De esta forma, el inicio del siglo XXI puede ver a las ciudades con ojos diferentes a los tradicionales: como ciudades con un pasado rico y significativo, pero que necesita ser estudiado, rescatado y preservados. Centros urbanos con más de cuatro siglos de historia en la cual participaron diferentes grupos sociales y étnicos, que fueron construidas con el esfuerzo y el trabajo de muchas generaciones cuyos logros deben ser respetados. Lo que sabemos sigue aún siendo muy poco y a veces lo sabido no es exactamente la verdad sino sólo una de las múltiples interpretaciones posibles. Todas las historias son explicaciones del pasado hechas desde el presente, con sus defectos y logros, con sus debilidades e intereses. De allí que sea necesario continuar con el estudio tanto de nuestro pasado como de nuestro presente, y la arqueología urbana ha demostrado ser una de las vías idóneas para esa aventura del pensamiento: el reflexionar sobre nosotros mismos.
Notas
[1] Los libros y textos sobre el período colonial americano asumen que la casa de la ciudad de Buenos Aires era del tipo llamado “de tres patios”; un estudio en el Archivo General de la Nación que incluyó todos los planos allí existentes mostró que ese tipo de vivienda representaba exclusivamente el 8%; el 92% restante era diferente. Es cierto que esas casas de tres patios eran las más ricas e importantes, pero eran realmente una estricta minoría.

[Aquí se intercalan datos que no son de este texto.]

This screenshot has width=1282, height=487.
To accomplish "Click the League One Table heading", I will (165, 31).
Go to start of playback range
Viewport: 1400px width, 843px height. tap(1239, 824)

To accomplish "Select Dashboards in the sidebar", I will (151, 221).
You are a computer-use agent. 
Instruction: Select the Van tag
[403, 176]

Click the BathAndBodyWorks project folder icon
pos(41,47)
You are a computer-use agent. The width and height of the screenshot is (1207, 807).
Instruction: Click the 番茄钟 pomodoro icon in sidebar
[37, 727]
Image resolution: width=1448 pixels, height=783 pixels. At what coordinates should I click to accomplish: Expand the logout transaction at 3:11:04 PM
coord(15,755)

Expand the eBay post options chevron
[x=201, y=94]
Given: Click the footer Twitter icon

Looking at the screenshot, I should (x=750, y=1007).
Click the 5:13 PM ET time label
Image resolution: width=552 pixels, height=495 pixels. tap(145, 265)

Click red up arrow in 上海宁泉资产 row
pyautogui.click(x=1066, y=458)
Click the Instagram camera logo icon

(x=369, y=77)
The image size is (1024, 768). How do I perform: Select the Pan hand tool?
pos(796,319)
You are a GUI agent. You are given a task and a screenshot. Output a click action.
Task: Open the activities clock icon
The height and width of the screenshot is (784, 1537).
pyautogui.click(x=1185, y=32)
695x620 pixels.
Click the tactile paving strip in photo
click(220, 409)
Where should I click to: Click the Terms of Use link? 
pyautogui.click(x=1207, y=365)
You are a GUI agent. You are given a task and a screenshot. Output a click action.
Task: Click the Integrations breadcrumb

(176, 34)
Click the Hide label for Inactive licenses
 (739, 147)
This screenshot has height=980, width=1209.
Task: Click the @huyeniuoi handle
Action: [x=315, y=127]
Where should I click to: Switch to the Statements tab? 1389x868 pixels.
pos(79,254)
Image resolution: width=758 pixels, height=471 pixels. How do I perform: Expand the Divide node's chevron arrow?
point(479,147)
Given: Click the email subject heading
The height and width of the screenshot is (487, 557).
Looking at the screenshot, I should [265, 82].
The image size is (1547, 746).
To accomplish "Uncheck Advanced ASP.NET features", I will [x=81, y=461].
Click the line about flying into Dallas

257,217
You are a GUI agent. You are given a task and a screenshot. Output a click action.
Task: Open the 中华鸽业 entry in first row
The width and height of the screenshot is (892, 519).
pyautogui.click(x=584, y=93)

[2] Juan Manuel de Rosas (1793-1877), hacendado federal que fue gobernador de Buenos Aires y luego de toda la confederación durante 23 años.
[3] El Museo de la Ciudad de Buenos Aires está ubicado en la calle Alsi-na 412.
[4] Actual manzana de avenida Belgrano, Defensa, Balcarce y Venezuela.
[5] El ingeniero inglés Eduardo Taylor también dirigió las obras de construcción de la Aduana Nueva, también llamada Aduana Taylor, en el año 1855. Desde la Plaza Colón se pueden ver las ruinas de su patio de maniobras.